Yes. Regulatory interventions should be scaled to meet the risk i.e. an assessment of the likelihood of harm against an individual or organisation combined with the severity of that outcome. For example:

High Impact High Likelihood – The governance and assessment of an AI system used in an autonomous vehicle would more likely require some form of intervention or governance oversight
Low Impact Low likelihood – An AI platform used by a business to optimise its inventory management system.

Is a risk-based approach better suited to some sectors, AI applications or organisations than others based on organisation size, AI maturity and resources?

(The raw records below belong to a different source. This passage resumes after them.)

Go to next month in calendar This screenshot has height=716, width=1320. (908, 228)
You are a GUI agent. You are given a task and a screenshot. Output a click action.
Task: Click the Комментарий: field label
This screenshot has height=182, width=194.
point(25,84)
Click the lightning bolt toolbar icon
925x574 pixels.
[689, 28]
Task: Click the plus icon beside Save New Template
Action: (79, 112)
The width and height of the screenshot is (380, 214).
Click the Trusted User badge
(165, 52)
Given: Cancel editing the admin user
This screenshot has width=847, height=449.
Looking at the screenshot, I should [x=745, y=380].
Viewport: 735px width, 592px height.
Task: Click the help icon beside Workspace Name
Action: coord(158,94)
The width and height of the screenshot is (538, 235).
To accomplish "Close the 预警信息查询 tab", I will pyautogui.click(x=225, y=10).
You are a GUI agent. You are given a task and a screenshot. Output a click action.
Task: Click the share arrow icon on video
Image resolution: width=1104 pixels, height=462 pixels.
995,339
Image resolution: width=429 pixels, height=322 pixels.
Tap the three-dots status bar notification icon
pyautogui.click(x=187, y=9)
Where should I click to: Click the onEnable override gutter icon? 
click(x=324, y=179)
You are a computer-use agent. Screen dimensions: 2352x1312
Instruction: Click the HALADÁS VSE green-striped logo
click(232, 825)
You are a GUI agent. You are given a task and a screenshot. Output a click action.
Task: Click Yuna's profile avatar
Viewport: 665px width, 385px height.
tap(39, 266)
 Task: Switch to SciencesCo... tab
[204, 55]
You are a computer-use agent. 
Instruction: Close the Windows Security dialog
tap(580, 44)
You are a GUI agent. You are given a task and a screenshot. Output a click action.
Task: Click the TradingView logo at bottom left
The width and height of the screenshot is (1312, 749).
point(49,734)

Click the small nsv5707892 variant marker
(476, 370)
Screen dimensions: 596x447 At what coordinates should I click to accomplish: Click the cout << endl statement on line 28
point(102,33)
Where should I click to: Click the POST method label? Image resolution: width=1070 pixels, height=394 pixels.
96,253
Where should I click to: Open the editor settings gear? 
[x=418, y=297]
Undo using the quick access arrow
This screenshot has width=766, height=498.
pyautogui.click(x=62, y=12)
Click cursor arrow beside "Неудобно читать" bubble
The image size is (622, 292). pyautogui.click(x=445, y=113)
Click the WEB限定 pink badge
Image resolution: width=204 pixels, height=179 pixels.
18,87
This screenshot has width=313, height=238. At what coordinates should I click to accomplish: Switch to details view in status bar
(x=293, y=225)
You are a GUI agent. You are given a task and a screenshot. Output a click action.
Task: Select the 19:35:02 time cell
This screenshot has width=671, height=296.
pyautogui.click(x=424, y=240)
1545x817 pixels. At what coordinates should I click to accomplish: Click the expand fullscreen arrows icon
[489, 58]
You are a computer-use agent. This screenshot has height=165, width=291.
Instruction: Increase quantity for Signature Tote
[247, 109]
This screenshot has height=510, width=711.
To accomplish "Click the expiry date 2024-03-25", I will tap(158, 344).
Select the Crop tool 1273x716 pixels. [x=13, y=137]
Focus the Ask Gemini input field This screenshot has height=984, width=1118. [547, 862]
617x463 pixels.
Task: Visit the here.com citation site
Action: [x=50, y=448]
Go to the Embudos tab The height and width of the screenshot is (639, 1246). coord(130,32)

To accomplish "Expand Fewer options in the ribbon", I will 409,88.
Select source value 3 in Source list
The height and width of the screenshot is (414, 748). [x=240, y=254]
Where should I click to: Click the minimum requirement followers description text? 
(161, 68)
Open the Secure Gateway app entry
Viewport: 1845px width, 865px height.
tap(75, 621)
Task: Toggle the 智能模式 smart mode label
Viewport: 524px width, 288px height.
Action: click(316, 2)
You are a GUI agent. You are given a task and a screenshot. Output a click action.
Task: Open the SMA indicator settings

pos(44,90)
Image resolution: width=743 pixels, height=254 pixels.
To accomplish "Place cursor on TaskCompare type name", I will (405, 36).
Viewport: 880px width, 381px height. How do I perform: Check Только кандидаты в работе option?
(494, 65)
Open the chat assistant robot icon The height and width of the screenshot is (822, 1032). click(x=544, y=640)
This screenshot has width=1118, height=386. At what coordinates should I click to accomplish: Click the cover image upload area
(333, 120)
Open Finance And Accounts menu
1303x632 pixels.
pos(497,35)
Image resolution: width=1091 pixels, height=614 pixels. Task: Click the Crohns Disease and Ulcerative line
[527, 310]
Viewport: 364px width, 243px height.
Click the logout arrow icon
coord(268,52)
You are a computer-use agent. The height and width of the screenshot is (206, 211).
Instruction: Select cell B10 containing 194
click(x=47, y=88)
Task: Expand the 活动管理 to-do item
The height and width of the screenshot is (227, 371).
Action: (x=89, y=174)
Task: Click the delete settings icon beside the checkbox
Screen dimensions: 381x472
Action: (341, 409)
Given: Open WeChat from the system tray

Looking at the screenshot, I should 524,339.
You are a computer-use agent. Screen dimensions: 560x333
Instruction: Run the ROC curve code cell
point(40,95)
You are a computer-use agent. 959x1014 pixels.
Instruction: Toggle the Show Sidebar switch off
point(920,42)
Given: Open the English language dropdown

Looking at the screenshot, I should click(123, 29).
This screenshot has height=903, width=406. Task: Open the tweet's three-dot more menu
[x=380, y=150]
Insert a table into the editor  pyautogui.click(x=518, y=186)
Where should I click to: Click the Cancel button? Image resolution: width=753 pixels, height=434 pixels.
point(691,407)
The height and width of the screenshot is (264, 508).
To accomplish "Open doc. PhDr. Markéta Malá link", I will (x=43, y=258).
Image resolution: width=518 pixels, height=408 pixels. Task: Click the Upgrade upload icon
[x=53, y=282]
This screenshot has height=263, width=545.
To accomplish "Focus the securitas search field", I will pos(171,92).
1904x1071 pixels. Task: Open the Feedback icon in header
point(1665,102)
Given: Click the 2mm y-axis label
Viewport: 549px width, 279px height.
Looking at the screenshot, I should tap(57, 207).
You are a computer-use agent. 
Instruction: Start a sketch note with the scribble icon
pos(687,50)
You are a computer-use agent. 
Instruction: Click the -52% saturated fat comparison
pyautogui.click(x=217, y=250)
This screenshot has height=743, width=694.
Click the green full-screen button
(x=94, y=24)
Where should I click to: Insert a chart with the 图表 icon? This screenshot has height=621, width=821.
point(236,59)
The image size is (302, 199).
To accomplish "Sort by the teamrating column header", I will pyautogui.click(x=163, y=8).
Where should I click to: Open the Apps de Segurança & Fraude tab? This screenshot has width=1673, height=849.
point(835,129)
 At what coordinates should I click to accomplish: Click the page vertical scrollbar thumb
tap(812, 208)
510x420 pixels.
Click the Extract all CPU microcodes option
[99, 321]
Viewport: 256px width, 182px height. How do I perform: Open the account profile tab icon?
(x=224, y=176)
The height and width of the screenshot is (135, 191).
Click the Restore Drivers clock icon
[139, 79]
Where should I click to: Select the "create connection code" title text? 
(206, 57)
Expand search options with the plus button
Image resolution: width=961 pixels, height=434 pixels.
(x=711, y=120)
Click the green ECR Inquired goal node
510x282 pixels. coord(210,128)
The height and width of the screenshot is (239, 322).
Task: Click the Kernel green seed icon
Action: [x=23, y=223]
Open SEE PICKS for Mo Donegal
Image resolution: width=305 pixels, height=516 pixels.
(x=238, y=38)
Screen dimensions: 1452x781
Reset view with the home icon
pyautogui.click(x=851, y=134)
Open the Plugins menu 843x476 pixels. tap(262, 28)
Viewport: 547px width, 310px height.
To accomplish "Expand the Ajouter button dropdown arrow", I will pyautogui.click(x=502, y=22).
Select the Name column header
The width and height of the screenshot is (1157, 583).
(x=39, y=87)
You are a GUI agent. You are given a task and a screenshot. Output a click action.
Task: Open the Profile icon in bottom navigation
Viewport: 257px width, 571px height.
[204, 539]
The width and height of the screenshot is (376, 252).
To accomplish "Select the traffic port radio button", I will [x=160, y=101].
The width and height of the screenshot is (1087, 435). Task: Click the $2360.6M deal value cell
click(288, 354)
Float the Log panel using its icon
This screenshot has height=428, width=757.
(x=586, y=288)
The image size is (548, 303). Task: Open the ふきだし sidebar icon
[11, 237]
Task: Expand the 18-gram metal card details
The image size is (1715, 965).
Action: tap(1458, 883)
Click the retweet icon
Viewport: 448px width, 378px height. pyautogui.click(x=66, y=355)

We recommend that the risk-based approach can be applied across all sectors. The application of regulation should be applied uniformly regardless of an organisations size.

What elements should be in a risk-based approach for addressing potential AI risks? Do you support the elements presented in Attachment C?

Not completely. The proposed framework articulates requirements and obligations that will apply depending on the risks that are assessed by the regulator. When in practice there are a range of possible interventions or requirements that a regulator could consider. The proposed description of what constitutes low medium and high risk appears appropriate.

Should a risk-based approach for responsible AI be a voluntary or self-regulation tool or be mandated through regulation? And should it apply to:

public or private organisations or both?
developers or deployers or both?

The risk-based approach should be used as a model for government to determine if it should intervene on an AI related harm or issue. It should not be a model that becomes a regulatory requirement that is applied on industry.

Any proposed AI related regulation must consider the different roles and abilities of the organisations involved in creating and using AI. The responsibility and consequences of meeting those regulations should fall on the group best able to identify and reduce the risk of harm that made the regulation necessary.

The two roles can be distinguished as follows:

an organisation that designs, codes or produces an AI system, for example a system integrated into an expense management solution to read digital images of receipts is a Developer
an organisation that uses that AI system to make a decision for a customer, employee or for its own business operations is a Deployer; and
in some cases, the same organisation may be both a Developer and a Deployer.